Re: [PATCH] x86/sgx: Replace kmap/kunmap_atomic calls
From: Dave Hansen
Date: Thu Oct 06 2022 - 18:29:42 EST
On 10/6/22 15:02, Fabio M. De Francesco wrote:
> On Thursday, October 6, 2022 10:45:56 PM CEST Dave Hansen wrote:
> Am I still missing anything fundamental?
Yes. :)
kmap() users can sleep. That means the number of them that you need to
keep around is unbounded. kmap_atomic()'s fundamentally can't sleep so
you need fewer of them. That means that when you kunmap_atomic() you
can use a simple, fast, CPU-local TLB flushing operation. kunmap()
eventually requires a big fat global TLB flush.
So, you're right. On lowmem-only systems, kmap() *can* be cheaper than
kmap_atomic(). But, on highmem systems there's no contest:
kmap_atomic() is king.
That's why kmap_atomic() is and should be the default.
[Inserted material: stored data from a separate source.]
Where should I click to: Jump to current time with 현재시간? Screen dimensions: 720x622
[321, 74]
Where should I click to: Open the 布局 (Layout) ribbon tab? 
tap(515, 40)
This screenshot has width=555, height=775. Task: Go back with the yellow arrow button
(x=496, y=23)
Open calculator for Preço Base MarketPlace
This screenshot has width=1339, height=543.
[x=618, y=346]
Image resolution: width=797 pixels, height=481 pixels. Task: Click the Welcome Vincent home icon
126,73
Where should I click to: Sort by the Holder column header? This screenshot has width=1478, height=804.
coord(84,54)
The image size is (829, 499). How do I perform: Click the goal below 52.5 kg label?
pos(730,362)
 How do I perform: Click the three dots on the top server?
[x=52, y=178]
>> You use kmap_atomic() *always* unless you _need_ to sleep or one
>> of the other kmap()-only things.
>
> What would happen if you rely on switching in atomic as a side effect of
> kmap_atomic() and then you convert to kmap_local_page() without explicitly
> disabling, for example, preemption since who converts don't care to know if
> the code is in atomic before calling kmap_atomic() before or after the call
> (as I said there may be cases where non atomic execution must disable
> preemption for some reasons only between the mapping and the unmapping?
>
> If I were a maintainer I wouldn't trust changes that let me think that the
> developer can't tell if we need to disable something while converting to
> kmap_local_page().
In this case, it's just not that complicated. The SGX code isn't
relying on anything subtle that kmap_local_page() does not provide.